Data cleaning.
Today and last night I worked more on the bootcamp project. My first goal was to scrape the table with the column names for the first file from Kaggle. It turned out to be a little more involved, because the table was not made using html, it was made using Markdown in a script
element. It took awhile, but I was able to pull the text from within that script
element, then use the split
function to create strings separated by the newline character, to get each row of the table. Then I used split
again to create two lists, one for each column of the table. Then it didn’t take long to rename the columns in my master data file according to the values in the table.

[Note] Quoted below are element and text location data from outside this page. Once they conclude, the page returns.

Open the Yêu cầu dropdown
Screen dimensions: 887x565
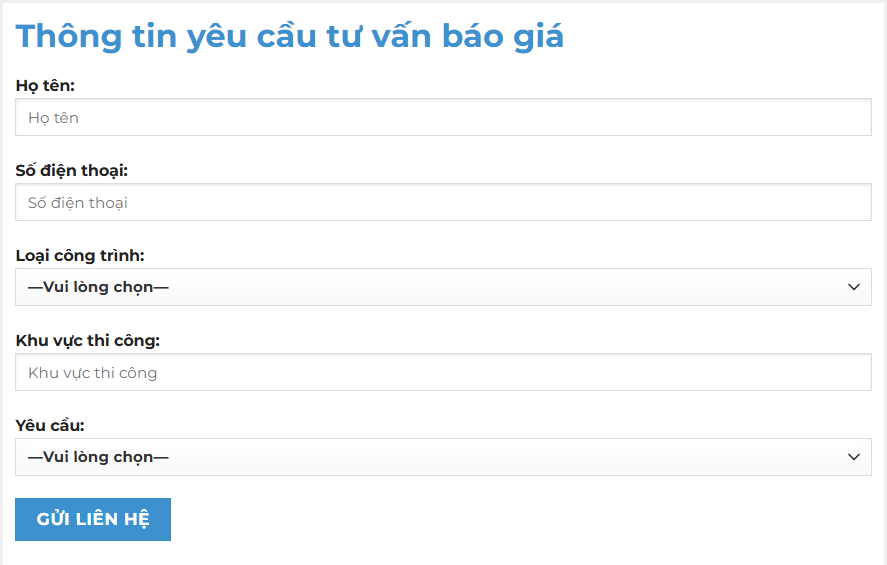[x=443, y=457]

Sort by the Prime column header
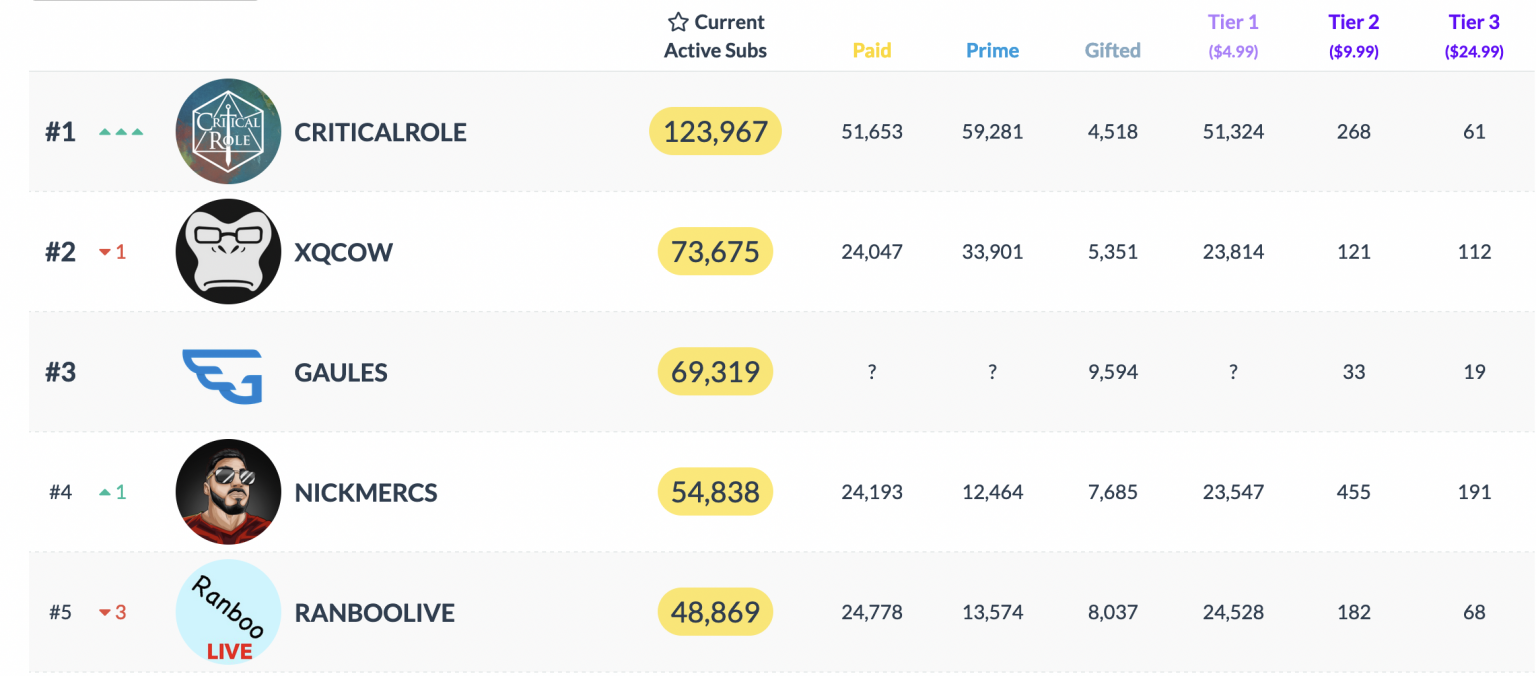pos(992,50)
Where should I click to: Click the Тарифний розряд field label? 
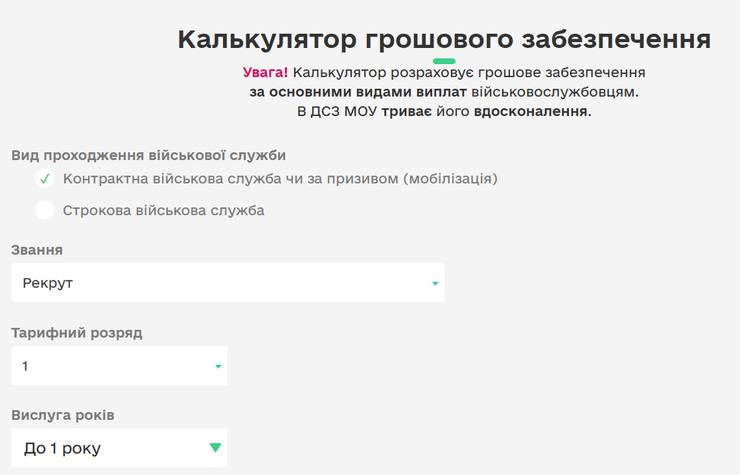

Next I wanted to find a way to delete some of the useless columns of the data and rename some of the others, but since each column was different I wasn’t sure how to automate the process. It seemed daunting to edit each column manually because there were 198 columns. What I ended up doing was using the input
function in a loop that would prompt me at each column title whether or not I wanted to delete the column or rename it. The code was able to compile after only a few errors and it didn’t take long to follow the prompts and change the columns. However, after I was done I realized I’d forgotten a line of code that would rename the columns I specified. I think it’s OK, though. I think if I run the previous code where I created my master data table I can recover the original columns and try again with the fixed code.
My code is probably not as efficient as it could be, but I’m aware of the mantra, “First write code that works, then make it pretty.” I had to split my Jupyter notebook into two because all the code, output, and annotations were making the notebook really long. But I’ve made a lot of progress, and I’m happy about that.